A. Yes. If a health care provider is altering or building
a new hospital, it must ensure that it installs one public
TDD pay phone next to a hospital waiting room, recovery room,
or emergency room if a public pay phone is available at that
location. ADAAG 4.1.3(17)(c)(iii). In addition, if the total
number of pay phones at any other location is four or more,
and at least one of those phones is located inside a building
at the location, a TDD pay phone must be provided inside the
building at that location. ADAAG 4.1.3(17)(c)(i).
Q. Do newly constructed or altered medical facilities
have other obligations to make their facilities accessible?
A. The ADA Accessibility Guidelines contain precise rules
for building or altering medical facilities in a manner that
will not create structural communication barriers. The rules
contain specific details about installing permanent visual
doorbells and other notification devices, volume control telephones,
and assistive listening systems in assembly areas.
Q. When must medical facilities eliminate structural communication
barriers in existing facilities?
A. Medical facilities must remove structural barriers when
the removal of those barriers is "readily achievable,"
i.e. easy to accomplish, without much difficulty or expense.
Examples of readily achievable changes include the installation
of flashing alarm systems, permanent signage, and adequate
sound buffers. 28 C.F.R. 36.304(a) and (b).

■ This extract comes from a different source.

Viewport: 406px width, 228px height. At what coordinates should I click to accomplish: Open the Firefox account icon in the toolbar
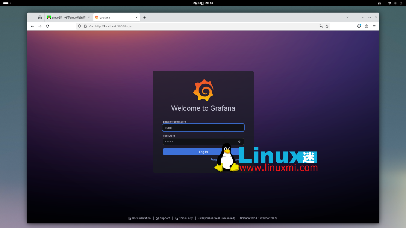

Q. Does the ADA require access to closed captioned television
programs for individuals residing in health care facilities
on a temporary or permanent basis?
A. Yes. At times, health care providers offer information
to clients and patients in form of videotapes. The ADA requires
that all public accommodations, including health care providers,
make aurally delivered information available to deaf and hard
of hearing individuals. 28 C.F.R. 36.303(b)(1). One very effective
way of making videotapes accessible to these individuals is
to caption these tapes.
Q. Must health care providers make conferences, health
education, and training sessions that are open to the general
public accessible to individuals with hearing loss?
A. Yes. Health care providers that offer training sessions,
health education, or conferences to the general public must
make these events accessible to deaf and hard of hearing individuals.
See generally 28 C.F.R. 36.201 and 36.202. In addition to
interpreters, there are a variety of assistive listening devices
that may be appropriate to eliminate problems with distance
and background noise for hard of hearing individuals wishing
to attend these sessions.
Q. Can health care providers receive any tax credits for
the costs of providing auxiliary aids and services?
A. Yes. Businesses, including health care providers, may claim
a tax credit of up to 50 percent of eligible access expenditures
that are over $250.00, but less than $10,250. The amount credited
may be up to $5,000 per tax year. Eligible access expenditures
include the costs of providing interpreters, purchasing TDDs,
and providing other auxiliary aids and services. Omnibus Budget
Reconciliation Act of 1990, P.L. 101-508, 44.